===== Datensatzzeilen =====
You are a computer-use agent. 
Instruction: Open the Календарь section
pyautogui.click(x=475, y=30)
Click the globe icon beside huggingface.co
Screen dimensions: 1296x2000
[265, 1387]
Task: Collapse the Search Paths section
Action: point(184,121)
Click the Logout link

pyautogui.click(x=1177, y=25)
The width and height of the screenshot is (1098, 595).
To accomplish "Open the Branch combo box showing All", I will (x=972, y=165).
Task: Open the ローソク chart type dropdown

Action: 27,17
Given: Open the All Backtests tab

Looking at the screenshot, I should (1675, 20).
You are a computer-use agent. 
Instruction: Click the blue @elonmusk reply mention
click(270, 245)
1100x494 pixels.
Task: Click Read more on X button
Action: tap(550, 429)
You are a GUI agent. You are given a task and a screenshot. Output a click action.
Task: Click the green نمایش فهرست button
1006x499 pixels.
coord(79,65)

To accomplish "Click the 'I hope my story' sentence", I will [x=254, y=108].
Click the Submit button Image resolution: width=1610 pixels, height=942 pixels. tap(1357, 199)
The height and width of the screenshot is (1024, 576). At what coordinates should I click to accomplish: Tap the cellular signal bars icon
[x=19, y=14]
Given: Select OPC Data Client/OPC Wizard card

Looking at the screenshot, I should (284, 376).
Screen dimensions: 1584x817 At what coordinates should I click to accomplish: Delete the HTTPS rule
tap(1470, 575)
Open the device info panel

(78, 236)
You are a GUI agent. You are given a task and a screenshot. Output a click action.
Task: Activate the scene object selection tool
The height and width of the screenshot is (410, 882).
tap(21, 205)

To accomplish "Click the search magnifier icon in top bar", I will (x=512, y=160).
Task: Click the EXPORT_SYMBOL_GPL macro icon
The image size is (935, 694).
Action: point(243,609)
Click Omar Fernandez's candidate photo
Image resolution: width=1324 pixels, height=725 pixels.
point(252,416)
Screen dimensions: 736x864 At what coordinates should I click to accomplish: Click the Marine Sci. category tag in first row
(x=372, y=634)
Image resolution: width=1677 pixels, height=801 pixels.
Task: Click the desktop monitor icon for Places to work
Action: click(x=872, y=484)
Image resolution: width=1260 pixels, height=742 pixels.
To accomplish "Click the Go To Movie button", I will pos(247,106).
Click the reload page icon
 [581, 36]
=====
Ihre Aufgabe: Geben Sie sämtliche Zeilen oben Zeichen für Zeichen unverändert wieder.

Ergebnis der Übung:
You are a computer-use agent. 
Instruction: Open the Календарь section
pyautogui.click(x=475, y=30)
Click the globe icon beside huggingface.co
Screen dimensions: 1296x2000
[265, 1387]
Task: Collapse the Search Paths section
Action: point(184,121)
Click the Logout link

pyautogui.click(x=1177, y=25)
The width and height of the screenshot is (1098, 595).
To accomplish "Open the Branch combo box showing All", I will (x=972, y=165).
Task: Open the ローソク chart type dropdown

Action: 27,17
Given: Open the All Backtests tab

Looking at the screenshot, I should (1675, 20).
You are a computer-use agent. 
Instruction: Click the blue @elonmusk reply mention
click(270, 245)
1100x494 pixels.
Task: Click Read more on X button
Action: tap(550, 429)
You are a GUI agent. You are given a task and a screenshot. Output a click action.
Task: Click the green نمایش فهرست button
1006x499 pixels.
coord(79,65)

To accomplish "Click the 'I hope my story' sentence", I will [x=254, y=108].
Click the Submit button Image resolution: width=1610 pixels, height=942 pixels. tap(1357, 199)
The height and width of the screenshot is (1024, 576). At what coordinates should I click to accomplish: Tap the cellular signal bars icon
[x=19, y=14]
Given: Select OPC Data Client/OPC Wizard card

Looking at the screenshot, I should (284, 376).
Screen dimensions: 1584x817 At what coordinates should I click to accomplish: Delete the HTTPS rule
tap(1470, 575)
Open the device info panel

(78, 236)
You are a GUI agent. You are given a task and a screenshot. Output a click action.
Task: Activate the scene object selection tool
The height and width of the screenshot is (410, 882).
tap(21, 205)

To accomplish "Click the search magnifier icon in top bar", I will (x=512, y=160).
Task: Click the EXPORT_SYMBOL_GPL macro icon
The image size is (935, 694).
Action: point(243,609)
Click Omar Fernandez's candidate photo
Image resolution: width=1324 pixels, height=725 pixels.
point(252,416)
Screen dimensions: 736x864 At what coordinates should I click to accomplish: Click the Marine Sci. category tag in first row
(x=372, y=634)
Image resolution: width=1677 pixels, height=801 pixels.
Task: Click the desktop monitor icon for Places to work
Action: click(x=872, y=484)
Image resolution: width=1260 pixels, height=742 pixels.
To accomplish "Click the Go To Movie button", I will pos(247,106).
Click the reload page icon
 [581, 36]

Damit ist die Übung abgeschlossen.